### What to work on
In the entries below, find the line with "Select the 08 Sep 25 date label" and the line with "This screenshot has height=439, width=868."; give again those lines and every line between them, exactly.
───
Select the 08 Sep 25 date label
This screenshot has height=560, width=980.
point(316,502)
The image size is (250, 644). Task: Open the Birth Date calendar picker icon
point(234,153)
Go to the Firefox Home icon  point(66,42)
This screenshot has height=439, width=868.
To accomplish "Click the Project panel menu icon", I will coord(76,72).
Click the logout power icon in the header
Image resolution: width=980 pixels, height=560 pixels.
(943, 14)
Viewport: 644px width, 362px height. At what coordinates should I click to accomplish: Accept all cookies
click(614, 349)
───
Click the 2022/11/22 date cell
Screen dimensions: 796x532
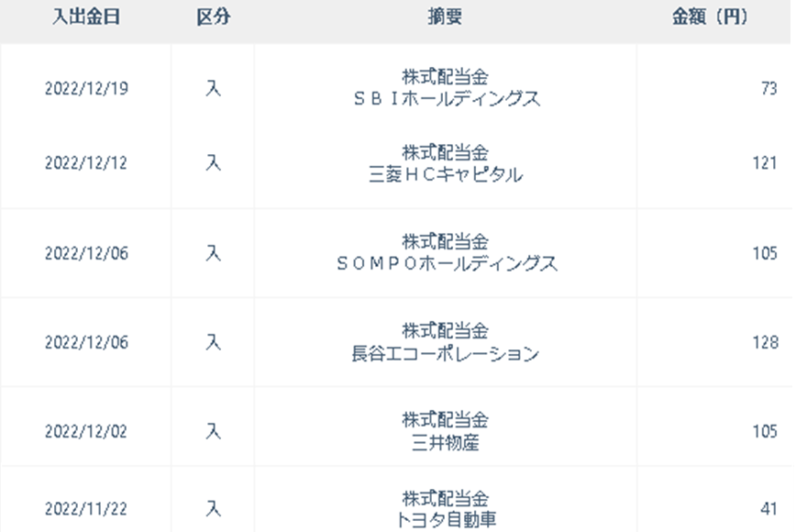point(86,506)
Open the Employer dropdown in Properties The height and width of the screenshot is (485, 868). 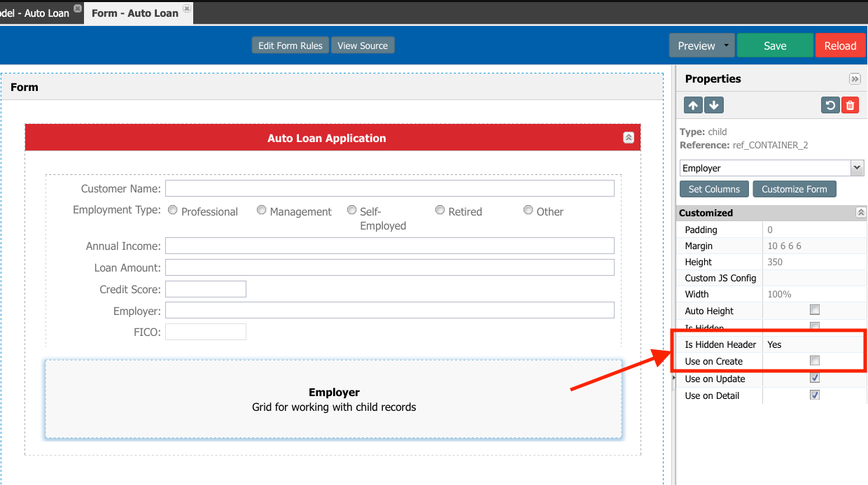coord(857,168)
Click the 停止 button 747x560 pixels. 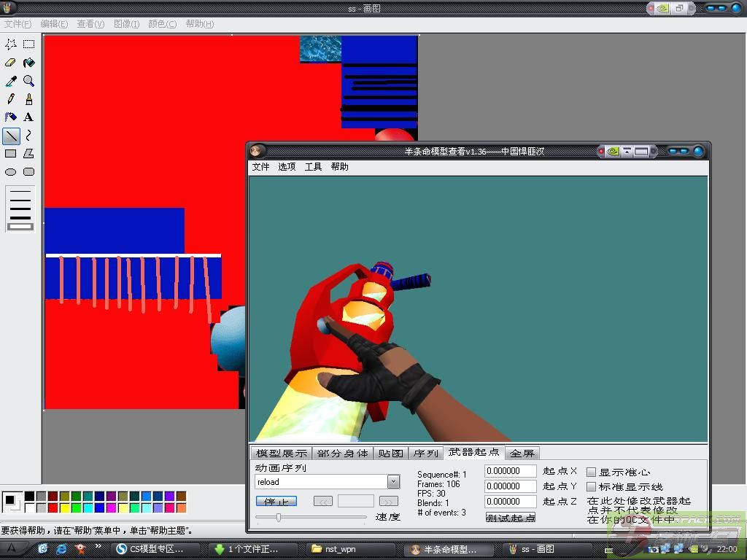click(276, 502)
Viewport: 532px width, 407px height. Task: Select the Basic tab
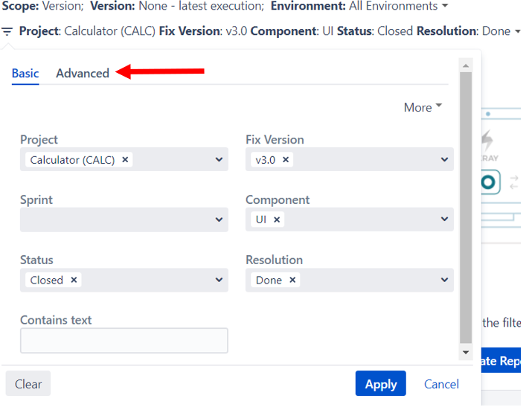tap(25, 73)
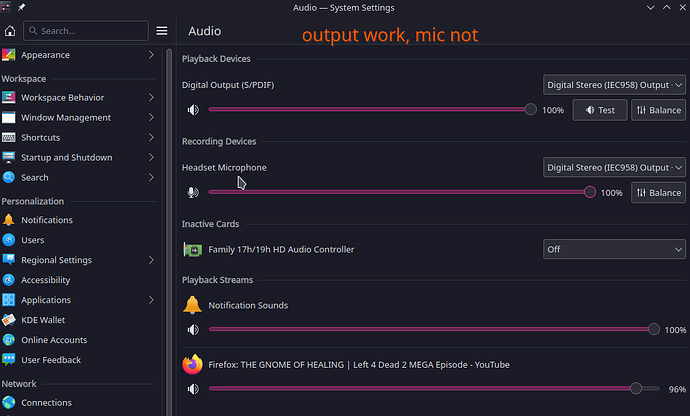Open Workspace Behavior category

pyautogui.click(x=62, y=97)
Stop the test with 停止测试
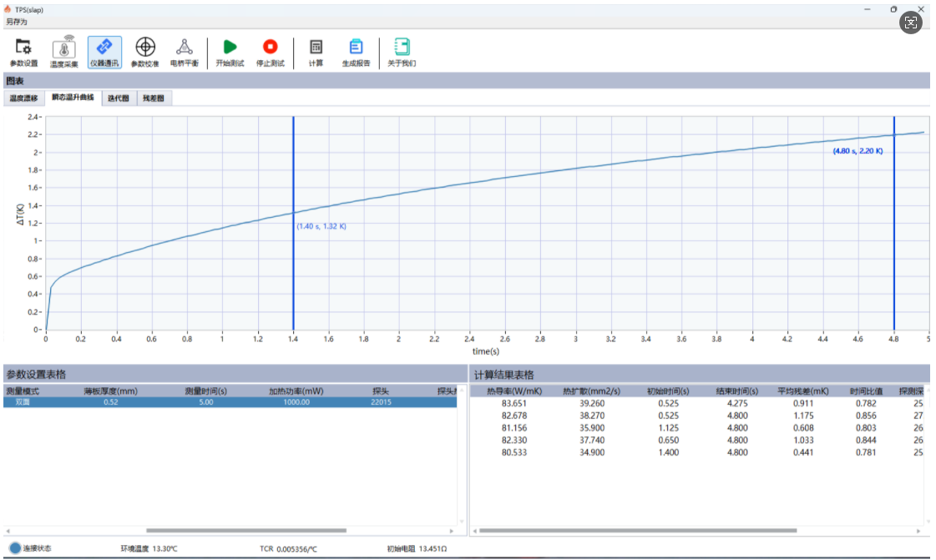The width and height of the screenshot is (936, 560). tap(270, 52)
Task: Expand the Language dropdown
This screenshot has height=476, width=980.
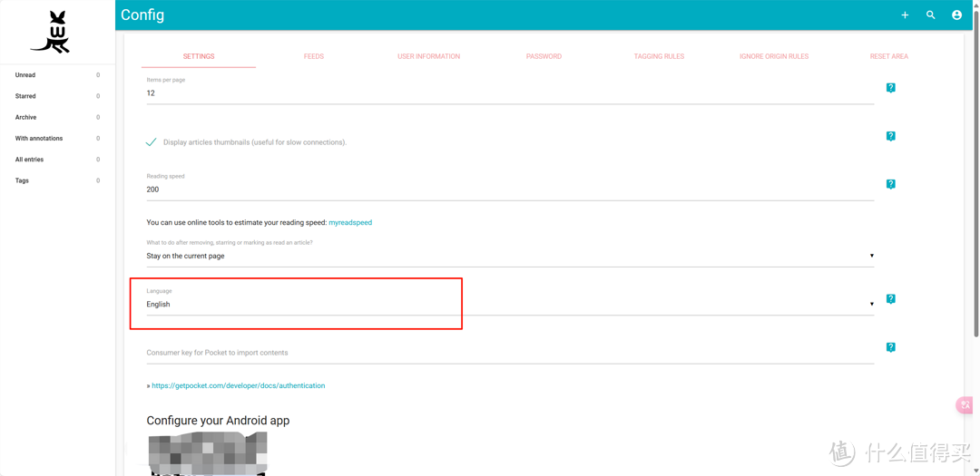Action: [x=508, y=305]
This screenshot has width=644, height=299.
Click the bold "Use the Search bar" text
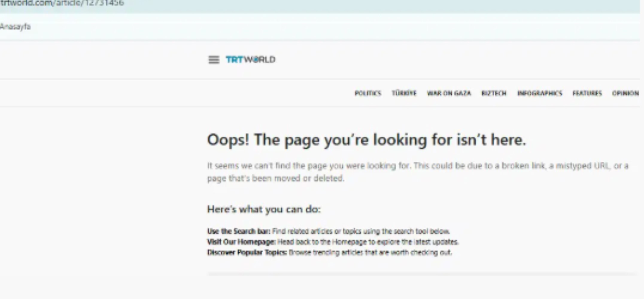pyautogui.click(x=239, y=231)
───
### Answer for the task
Select the 08 Sep 25 date label
This screenshot has height=560, width=980.
point(316,502)
The image size is (250, 644). Task: Open the Birth Date calendar picker icon
point(234,153)
Go to the Firefox Home icon  point(66,42)
This screenshot has height=439, width=868.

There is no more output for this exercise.